Activity =
Look below for the line with "Click the up arrow in شرح کلی نیاز box". Retype it and every line after it to the end, exactly, but leave out the pictures.
START Given records
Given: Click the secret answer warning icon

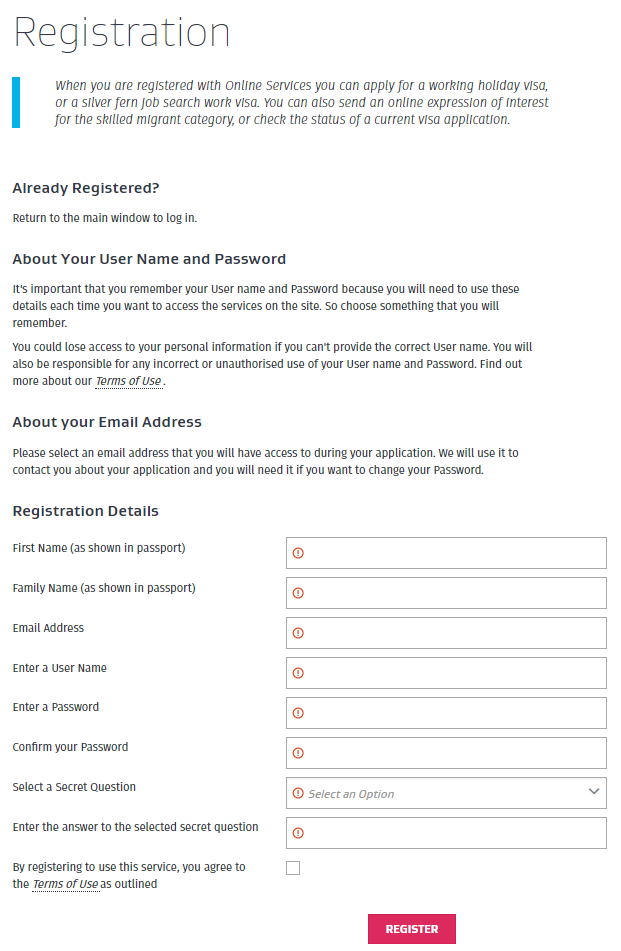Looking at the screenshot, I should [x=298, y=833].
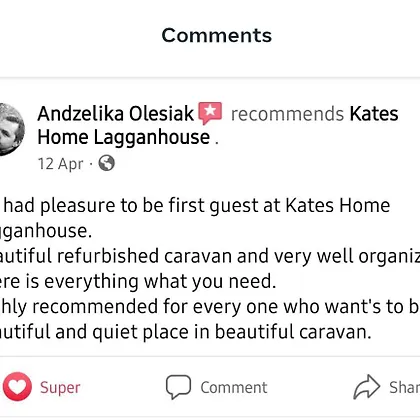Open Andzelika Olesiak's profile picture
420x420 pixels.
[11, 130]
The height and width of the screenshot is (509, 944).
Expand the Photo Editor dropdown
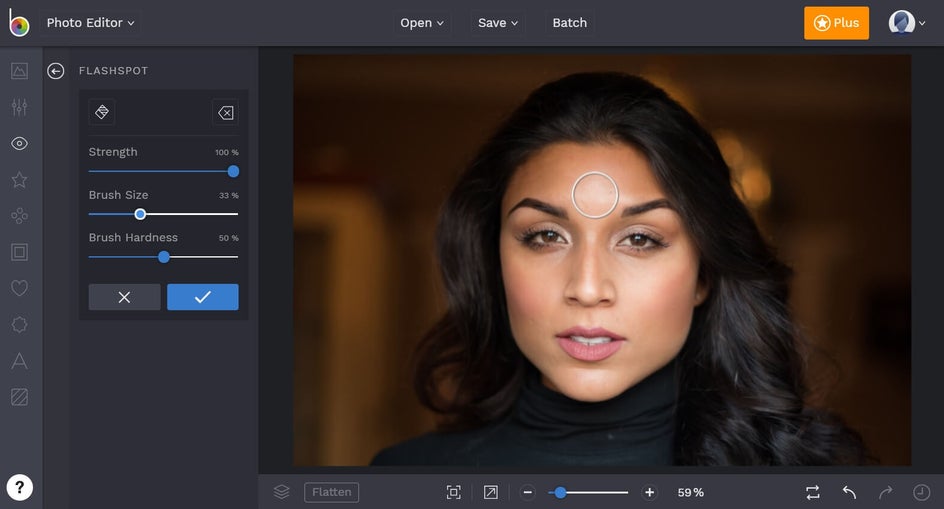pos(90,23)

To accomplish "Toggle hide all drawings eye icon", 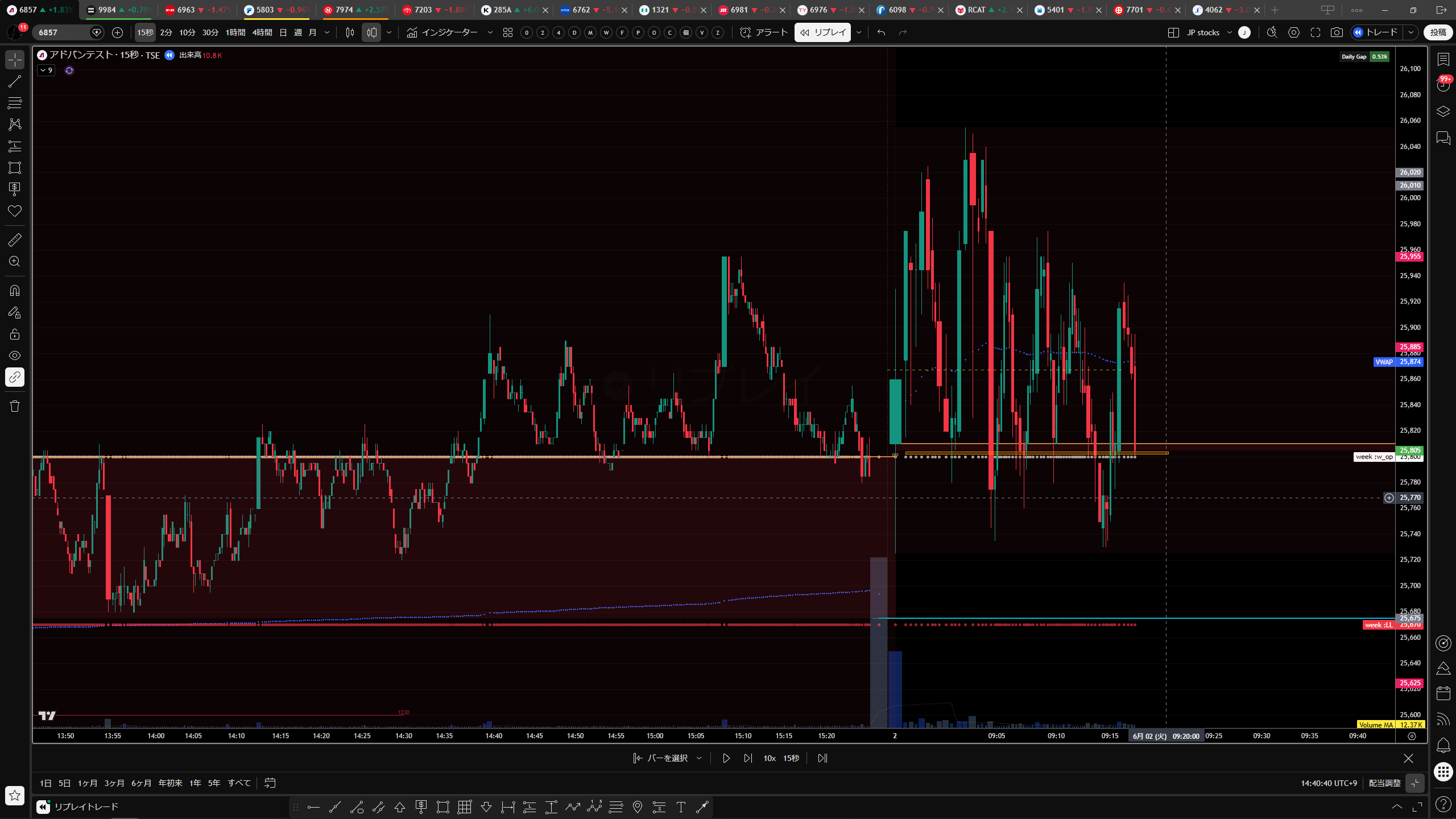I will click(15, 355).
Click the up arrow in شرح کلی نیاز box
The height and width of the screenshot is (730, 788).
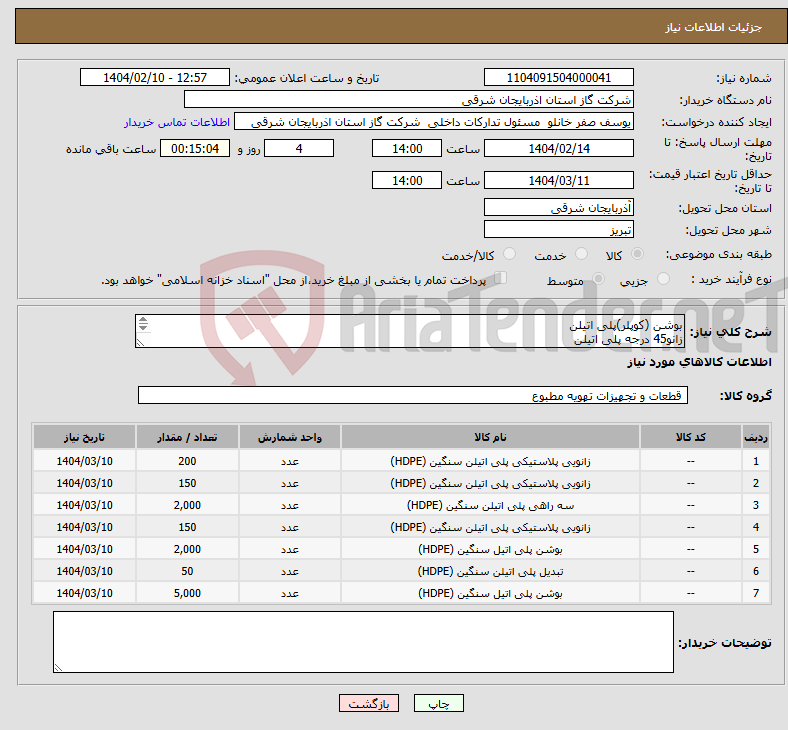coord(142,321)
END Given records
Reply =
Click the up arrow in شرح کلی نیاز box
The height and width of the screenshot is (730, 788).
coord(142,321)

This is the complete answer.